» **Exercise input**:
----------------

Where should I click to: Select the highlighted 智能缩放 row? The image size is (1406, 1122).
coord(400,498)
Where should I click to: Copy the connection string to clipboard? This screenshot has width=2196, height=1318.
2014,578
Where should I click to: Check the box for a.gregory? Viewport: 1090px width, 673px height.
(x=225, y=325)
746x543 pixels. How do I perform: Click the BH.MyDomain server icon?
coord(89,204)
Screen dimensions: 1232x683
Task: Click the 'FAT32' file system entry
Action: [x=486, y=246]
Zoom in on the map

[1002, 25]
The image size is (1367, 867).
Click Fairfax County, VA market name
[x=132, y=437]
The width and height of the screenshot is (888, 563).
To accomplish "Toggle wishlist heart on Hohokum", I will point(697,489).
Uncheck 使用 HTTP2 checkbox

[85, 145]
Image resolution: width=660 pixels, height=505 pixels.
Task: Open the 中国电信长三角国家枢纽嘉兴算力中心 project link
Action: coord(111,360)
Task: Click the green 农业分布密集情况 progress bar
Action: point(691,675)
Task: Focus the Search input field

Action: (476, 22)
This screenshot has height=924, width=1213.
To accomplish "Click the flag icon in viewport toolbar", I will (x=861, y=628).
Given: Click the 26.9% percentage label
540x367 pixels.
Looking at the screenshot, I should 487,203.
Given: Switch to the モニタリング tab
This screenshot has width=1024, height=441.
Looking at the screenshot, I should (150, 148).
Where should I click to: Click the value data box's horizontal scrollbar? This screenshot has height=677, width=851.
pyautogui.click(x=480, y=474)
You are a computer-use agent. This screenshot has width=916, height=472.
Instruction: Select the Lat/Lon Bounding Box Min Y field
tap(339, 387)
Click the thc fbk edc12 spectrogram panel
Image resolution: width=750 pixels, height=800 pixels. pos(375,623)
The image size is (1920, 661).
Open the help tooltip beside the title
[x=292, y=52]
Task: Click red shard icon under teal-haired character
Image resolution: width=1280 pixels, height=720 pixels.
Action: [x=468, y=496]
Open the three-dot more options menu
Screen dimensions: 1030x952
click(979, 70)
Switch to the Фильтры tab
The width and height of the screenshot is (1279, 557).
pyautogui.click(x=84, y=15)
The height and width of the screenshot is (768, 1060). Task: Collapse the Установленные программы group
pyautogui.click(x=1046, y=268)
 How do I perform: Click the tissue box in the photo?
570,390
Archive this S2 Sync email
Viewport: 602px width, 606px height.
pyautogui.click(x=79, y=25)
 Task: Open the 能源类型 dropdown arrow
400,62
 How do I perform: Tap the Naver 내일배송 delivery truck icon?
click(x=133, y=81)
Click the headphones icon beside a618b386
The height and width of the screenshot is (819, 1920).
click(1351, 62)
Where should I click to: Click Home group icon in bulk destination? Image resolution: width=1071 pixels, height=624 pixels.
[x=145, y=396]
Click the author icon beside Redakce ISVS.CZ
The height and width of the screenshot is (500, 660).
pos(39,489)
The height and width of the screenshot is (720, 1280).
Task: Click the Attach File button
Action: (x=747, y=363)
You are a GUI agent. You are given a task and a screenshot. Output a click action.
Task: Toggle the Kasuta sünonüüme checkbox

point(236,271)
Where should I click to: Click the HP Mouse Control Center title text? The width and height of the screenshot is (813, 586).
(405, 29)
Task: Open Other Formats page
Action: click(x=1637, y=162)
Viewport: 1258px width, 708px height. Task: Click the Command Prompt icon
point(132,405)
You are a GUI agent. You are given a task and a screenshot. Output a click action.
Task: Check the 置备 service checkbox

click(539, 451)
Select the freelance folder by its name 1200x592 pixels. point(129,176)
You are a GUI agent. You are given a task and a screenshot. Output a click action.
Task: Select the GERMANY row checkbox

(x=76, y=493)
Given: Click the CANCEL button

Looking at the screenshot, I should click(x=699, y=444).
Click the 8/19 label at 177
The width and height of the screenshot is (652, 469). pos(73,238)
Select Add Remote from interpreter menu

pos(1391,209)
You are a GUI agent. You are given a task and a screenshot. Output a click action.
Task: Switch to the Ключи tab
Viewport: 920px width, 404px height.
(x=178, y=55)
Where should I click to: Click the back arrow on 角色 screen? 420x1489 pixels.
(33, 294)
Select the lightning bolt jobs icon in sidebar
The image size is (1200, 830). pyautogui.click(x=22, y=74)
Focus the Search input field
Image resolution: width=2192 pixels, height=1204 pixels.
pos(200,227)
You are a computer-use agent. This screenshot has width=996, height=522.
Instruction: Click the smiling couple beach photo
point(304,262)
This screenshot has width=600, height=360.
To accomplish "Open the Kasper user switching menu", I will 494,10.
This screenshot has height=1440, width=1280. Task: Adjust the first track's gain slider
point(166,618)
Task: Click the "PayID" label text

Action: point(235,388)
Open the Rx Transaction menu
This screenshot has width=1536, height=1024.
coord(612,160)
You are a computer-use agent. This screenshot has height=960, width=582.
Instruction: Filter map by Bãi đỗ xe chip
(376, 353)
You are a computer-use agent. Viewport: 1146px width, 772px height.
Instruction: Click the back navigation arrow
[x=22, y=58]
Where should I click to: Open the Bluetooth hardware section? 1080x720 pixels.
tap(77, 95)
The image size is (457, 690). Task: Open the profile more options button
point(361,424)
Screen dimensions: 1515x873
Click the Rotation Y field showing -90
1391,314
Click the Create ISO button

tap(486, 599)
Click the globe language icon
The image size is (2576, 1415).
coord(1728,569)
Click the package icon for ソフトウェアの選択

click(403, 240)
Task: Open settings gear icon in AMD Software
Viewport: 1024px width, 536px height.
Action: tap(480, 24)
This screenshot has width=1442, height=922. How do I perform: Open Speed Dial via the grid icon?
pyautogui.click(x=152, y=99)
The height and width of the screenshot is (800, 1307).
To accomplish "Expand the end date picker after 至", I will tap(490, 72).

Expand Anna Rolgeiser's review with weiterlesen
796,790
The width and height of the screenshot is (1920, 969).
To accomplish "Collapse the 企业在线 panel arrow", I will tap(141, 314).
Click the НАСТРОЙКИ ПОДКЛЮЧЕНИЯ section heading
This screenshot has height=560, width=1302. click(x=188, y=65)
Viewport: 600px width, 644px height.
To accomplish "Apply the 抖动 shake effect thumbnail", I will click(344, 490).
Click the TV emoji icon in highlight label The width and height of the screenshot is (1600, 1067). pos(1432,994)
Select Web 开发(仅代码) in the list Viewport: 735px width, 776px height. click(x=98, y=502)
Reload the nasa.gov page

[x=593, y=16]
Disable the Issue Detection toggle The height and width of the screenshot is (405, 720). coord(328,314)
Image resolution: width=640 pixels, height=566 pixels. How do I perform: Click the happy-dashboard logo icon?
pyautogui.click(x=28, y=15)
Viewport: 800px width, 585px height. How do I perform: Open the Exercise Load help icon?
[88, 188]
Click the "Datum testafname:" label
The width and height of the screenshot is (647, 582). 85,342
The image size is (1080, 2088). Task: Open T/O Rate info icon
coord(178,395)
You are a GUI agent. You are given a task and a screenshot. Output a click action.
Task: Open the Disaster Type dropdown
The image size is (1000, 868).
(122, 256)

----------------

» **Assigned task**: Only lines holding the string "computer" are wanted; gather each one from the entries above.

» **Answer box**:
You are a computer-use agent. This screenshot has width=916, height=472.
You are a computer-use agent. This screenshot has width=996, height=522.
You are a computer-use agent. This screenshot has height=960, width=582.
You are a computer-use agent. Viewport: 1146px width, 772px height.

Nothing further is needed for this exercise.